Can you ppl please tell me how to do that?

Here is the outline:

        *) use list.files() or Sys.glob() to get a list of the files

        *) write a function that takes the file name as its arg, uses
           readLines() to swallow the text and uses grep() to find the
           'section' lines. Then put the 'dashes' in between two section
           lines into a separate object (say, dash.lines). Then use

                as.matrix( read.table(con <- textConnection( dash.lines ) )
                close(con)

          to get the numeric values or maybe

                sapply( strsplit(dash.lines, "[ ]+"), as.numeric)
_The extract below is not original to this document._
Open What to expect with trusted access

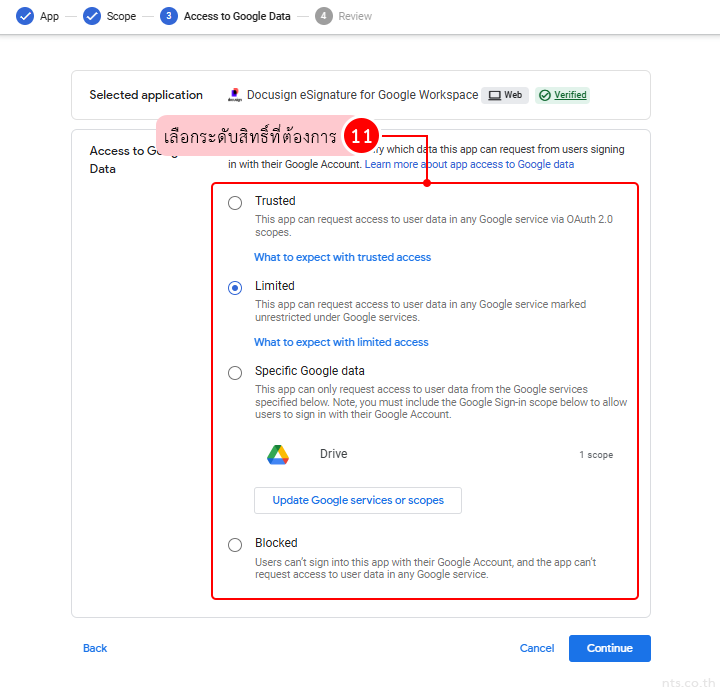click(x=342, y=257)
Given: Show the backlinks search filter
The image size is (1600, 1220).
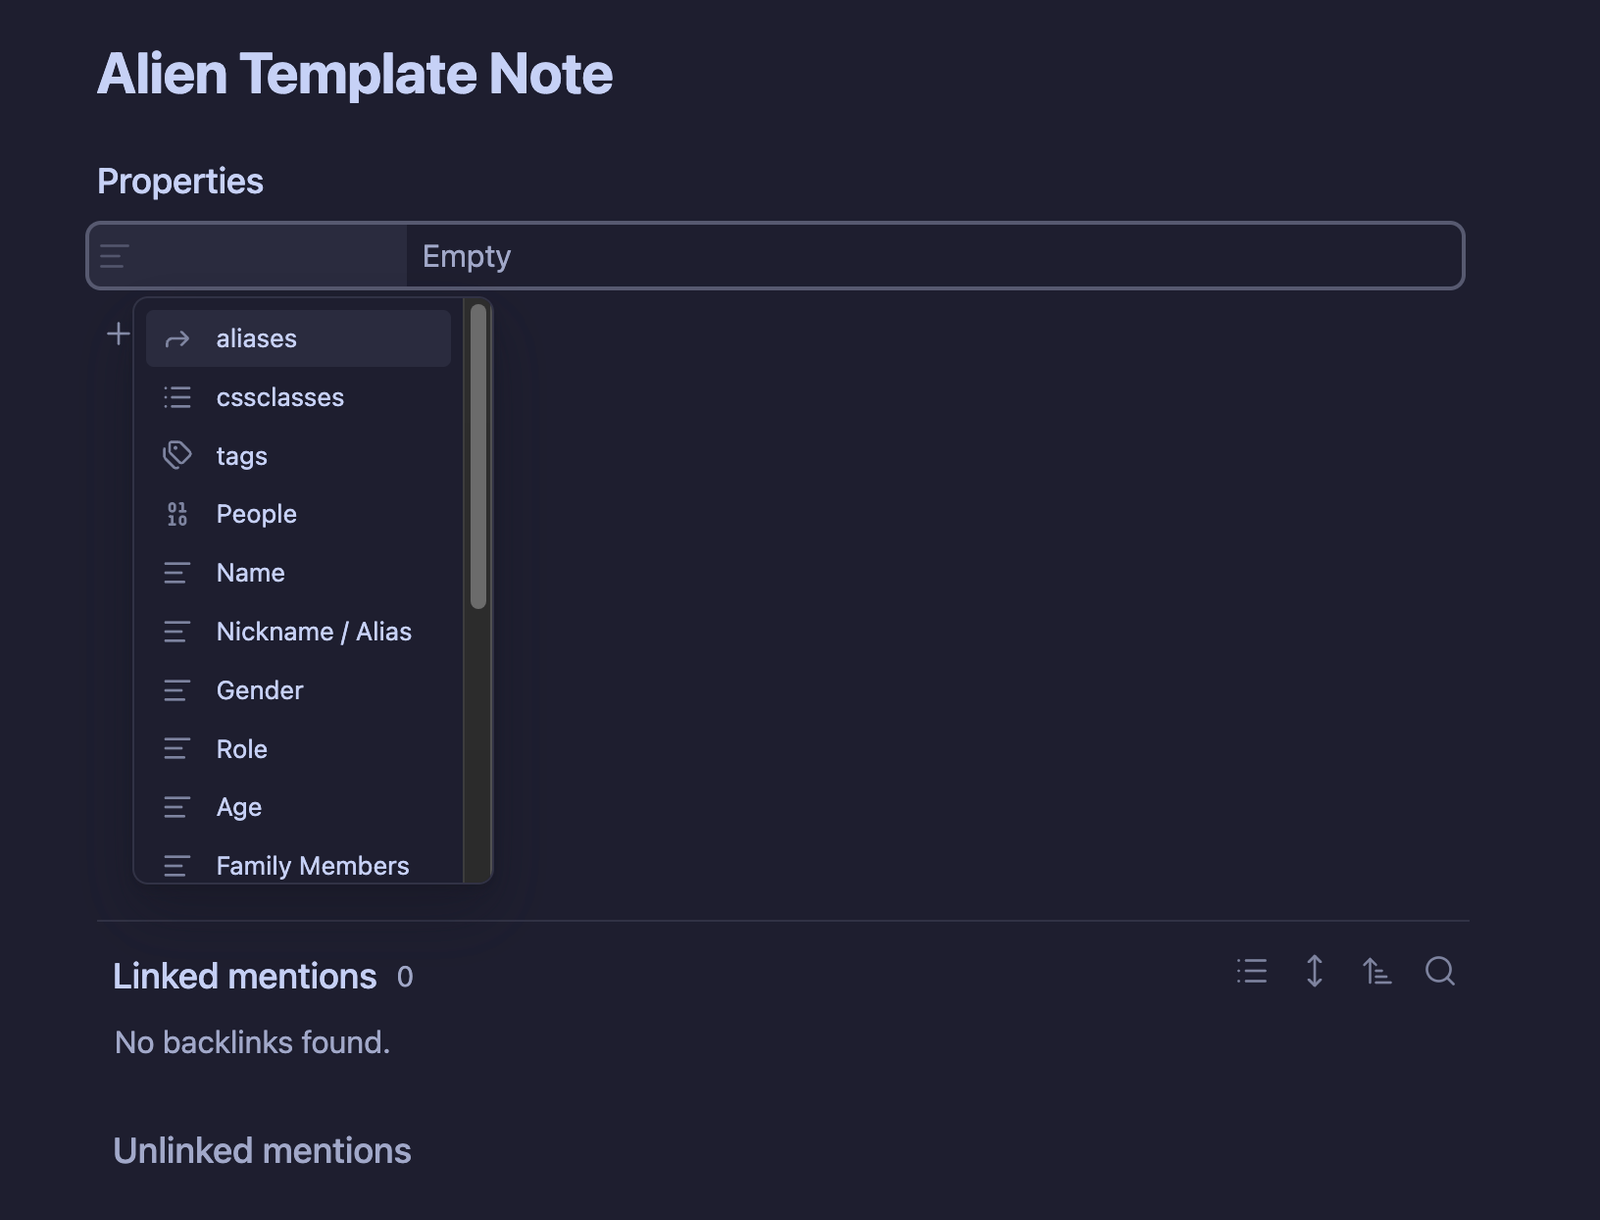Looking at the screenshot, I should coord(1439,971).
        *) debug this on one file


        *) use lapply  to step thru the list of file names.

See

        ?list.files
        ?Sys.glob
        ?readLines
        ?grep
        ?textConnection
        ?strsplit
        ?sapply

HTH,

Chuck



Thanks and regards,
--
View this message in context: 
http://www.nabble.com/How-to-fetch-specific-part-from-a-number-of-Text-files--tp21011017p21011017.html
Sent from the R help mailing list archive at Nabble.com.

______________________________________________
R-help@r-project.org mailing list
https://stat.ethz.ch/mailman/listinfo/r-help
PLEASE do read the posting guide http://www.R-project.org/posting-guide.html
and provide commented, minimal, self-contained, reproducible code.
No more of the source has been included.